What to do »
[A] Reproduce the passage from the Truxton message bus documentation starting with "The TRUXTON_MESSAGE structure" and going on through "[ID] column of the [File] table.", word for word.
[B] Extend the Truxton message bus documentation past its final sentence, carrying on in the same manner from where it stops.

Excerpted passage »
>>>>
Message Bus Messages

From truxwiki.com
Jump to navigation Jump to search

The core of Truxton is the message bus.

Message Structure

Here's the C/C++ structure:

struct TRUXTON_MESSAGE
{
    GUID      file_id;
    GUID      parent_id;
    GUID      media_id;
    GUID      depot_id;
    uint64_t  offset;
    uint64_t  length;
    uint8_t * file_contents;
    uint32_t  queue_is_empty;
    uint32_t  route_id;
    uint32_t  priority;
    uint32_t  signature;
    uint32_t  dont_route;
    uint16_t  file_type;
    uint16_t  types[16];
    char      depot_filename[MAX_PATH];
    char      md5[33];
};

The TRUXTON_MESSAGE structure is 440 bytes long.

Members

When this structure is used to pass a file object around the ETL layer, the members are:

file_id

The GUID of the file. This corresponds to the [ID] column of the [File] table.

parent_id

The GUID of the parent of this file. This corresponds to the [ParentFileID] column of the [File] table.

media_id

The GUID of the file. This corresponds to the [MediaID] column of the [File] table.

depot_id

The GUID of the file. This corresponds to the [DepotID] column of the [Content] table and the [ID] column of the [Depot] table.

offset

This is offset into the depot file where this file's contents begin. If the file has no contents, this value will be zero.

length

The number of bytes of content in the depot file for this file's contents. If the file has no contents, this value will be zero.
<<<<
Given information »
>>>>
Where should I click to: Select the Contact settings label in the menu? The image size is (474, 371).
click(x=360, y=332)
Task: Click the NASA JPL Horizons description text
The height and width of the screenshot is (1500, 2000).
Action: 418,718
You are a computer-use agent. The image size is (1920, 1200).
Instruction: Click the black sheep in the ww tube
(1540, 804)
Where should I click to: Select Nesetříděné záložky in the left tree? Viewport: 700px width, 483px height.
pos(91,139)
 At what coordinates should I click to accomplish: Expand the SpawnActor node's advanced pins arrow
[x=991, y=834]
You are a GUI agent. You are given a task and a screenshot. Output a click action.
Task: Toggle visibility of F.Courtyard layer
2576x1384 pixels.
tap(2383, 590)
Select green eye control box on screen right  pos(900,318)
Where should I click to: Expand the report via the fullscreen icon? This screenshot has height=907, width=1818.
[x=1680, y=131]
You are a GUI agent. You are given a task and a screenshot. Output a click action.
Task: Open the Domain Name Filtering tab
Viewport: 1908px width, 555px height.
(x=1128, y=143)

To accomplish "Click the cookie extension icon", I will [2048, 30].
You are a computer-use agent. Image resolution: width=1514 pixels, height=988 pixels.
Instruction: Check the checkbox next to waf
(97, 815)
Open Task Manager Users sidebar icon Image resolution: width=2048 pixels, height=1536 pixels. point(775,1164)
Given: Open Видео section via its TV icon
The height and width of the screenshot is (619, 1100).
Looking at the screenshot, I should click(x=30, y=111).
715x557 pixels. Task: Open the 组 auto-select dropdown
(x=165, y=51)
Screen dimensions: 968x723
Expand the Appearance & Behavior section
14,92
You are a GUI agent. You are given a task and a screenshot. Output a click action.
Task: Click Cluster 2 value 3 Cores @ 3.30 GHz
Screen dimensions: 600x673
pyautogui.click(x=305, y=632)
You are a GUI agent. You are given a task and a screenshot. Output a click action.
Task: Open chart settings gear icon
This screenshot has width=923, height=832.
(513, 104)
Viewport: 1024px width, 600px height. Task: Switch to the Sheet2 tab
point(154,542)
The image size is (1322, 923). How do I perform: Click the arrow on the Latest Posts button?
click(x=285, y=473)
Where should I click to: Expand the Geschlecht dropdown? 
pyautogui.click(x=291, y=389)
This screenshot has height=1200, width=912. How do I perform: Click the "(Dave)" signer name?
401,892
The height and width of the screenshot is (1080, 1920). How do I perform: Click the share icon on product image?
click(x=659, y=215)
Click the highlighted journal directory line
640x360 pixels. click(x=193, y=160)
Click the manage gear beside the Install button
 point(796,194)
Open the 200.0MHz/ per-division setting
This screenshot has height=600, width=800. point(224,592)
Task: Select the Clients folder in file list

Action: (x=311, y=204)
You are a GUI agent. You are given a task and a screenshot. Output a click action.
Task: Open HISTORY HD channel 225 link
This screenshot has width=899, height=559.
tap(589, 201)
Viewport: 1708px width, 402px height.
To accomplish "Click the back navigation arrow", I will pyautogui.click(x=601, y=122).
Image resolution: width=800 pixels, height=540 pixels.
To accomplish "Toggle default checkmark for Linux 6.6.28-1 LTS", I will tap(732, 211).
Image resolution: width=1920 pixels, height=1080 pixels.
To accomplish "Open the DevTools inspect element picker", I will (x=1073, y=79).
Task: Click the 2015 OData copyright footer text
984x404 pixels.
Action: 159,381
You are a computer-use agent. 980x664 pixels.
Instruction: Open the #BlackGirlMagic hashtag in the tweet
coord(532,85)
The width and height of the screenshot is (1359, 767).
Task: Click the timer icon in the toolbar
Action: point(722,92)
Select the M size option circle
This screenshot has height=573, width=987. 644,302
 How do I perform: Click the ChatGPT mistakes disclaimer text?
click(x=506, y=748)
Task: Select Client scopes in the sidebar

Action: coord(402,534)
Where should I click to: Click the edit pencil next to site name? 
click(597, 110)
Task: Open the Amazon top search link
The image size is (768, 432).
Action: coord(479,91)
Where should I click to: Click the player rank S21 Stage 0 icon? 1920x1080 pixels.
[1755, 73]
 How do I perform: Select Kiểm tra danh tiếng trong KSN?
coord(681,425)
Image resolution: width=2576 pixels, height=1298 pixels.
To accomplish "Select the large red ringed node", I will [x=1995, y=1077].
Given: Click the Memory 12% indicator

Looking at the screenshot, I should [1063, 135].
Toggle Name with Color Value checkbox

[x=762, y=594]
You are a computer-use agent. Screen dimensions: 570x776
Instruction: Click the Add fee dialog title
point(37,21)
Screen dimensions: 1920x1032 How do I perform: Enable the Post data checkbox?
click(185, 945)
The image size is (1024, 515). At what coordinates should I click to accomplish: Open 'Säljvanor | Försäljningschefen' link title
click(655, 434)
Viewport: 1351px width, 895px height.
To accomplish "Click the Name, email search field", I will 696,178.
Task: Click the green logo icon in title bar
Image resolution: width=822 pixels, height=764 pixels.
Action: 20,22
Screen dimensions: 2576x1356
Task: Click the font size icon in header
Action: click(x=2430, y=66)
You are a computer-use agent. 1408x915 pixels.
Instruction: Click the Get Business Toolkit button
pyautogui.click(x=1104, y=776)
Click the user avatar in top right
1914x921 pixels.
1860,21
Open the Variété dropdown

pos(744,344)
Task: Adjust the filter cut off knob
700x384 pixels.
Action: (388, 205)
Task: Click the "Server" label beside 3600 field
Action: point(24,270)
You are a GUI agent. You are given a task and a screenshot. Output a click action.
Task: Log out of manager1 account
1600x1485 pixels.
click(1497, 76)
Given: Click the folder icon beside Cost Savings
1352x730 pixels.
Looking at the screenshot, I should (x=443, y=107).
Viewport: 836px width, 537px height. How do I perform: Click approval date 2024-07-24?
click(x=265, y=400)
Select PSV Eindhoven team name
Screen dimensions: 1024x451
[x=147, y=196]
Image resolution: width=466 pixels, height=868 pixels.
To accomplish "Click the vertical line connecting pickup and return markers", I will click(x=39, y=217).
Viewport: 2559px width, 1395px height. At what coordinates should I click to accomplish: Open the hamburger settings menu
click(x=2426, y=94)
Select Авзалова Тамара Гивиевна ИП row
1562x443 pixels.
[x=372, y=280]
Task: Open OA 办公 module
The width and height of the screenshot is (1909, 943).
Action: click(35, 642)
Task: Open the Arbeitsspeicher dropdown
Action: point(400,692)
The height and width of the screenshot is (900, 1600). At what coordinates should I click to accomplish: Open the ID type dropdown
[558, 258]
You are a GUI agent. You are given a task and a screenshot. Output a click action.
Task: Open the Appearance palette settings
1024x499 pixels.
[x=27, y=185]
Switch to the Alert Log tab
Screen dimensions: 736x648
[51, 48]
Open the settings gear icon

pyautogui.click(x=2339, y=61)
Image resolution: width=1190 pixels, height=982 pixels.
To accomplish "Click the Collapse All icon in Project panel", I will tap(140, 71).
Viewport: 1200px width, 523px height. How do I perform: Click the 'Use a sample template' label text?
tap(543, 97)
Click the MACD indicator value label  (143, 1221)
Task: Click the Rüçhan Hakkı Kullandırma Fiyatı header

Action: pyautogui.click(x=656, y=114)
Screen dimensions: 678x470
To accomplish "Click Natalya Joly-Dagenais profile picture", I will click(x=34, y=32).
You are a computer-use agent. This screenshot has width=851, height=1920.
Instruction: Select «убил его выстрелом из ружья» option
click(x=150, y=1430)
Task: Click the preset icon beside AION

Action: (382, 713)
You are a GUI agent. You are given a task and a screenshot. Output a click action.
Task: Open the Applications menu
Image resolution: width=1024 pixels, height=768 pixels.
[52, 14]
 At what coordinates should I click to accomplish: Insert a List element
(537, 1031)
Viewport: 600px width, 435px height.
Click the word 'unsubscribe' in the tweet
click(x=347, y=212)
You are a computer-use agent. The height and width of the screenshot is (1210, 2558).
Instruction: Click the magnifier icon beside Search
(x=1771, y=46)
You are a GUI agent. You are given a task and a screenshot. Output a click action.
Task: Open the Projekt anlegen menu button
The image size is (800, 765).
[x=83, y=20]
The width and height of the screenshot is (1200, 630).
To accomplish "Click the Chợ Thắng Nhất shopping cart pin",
<<<<
Task responses »
[A]
The TRUXTON_MESSAGE structure is 440 bytes long.

Members

When this structure is used to pass a file object around the ETL layer, the members are:

file_id

The GUID of the file. This corresponds to the [ID] column of the [File] table.

[B]
file_contents

An optional pointer to the file's contents. Often times, a small file can be included in the message itself.

queue_is_empty

This is non-zero when there are no more files in the message queue. All other members will be zeroed out.

route_id

This is used for routing this file downstream from you. It corresponds to the [LoadConfigurationID] column of the [ETLRoute] table. You will also see it in the [ID] column of the [LoadConfiguration] table as well as the [LoadConfigurationID] column of the [Media] table.

priority

The priority of the message. A higher numeric value means the message will be processed before a lower numeric value. 99 is a higher priority than 1.

signature

This contains the first four bytes of the file. This corresponds to the [Signature] column of the [File] table.

dont_route

Contains a non-zero value if this message is for your ETL only and should not be routed to the other ETL's on the message bus.

file_type

The more accurate type for the file's contents. It can be a defined constant but it must exist in the [ID] column of the [FileType] table. It will be stored in the [FileTypeID] column of the [File] table.

types

While the file_type member contains the most accurate file type, a file may have several types associated with it. The order in which file types are listed in the types array should be in the most accurate to most generic. Take, for example, a Word 2007 document which is a specialization of the open package file format which is based on Zip.

depot_filename

The name of the depot file you need to open to get to the file's contents. If the file_contents member doesn't contain the contents, you should open this file and seek to the offset position to read up to length bytes. If the file has no contents or the contents were eliminated, this string will be empty.

md5

This an ASCII representation of the MD5 hash of the file's contents.

Message Database Record

Truxton normally uses PostgreSQL to be the message queue server. The template for a message queue is defined in the C:\Program Files\Truxton\Database\create-tmb-tables.sql file. All message queues have the following schema:

CREATE TABLE "queue template"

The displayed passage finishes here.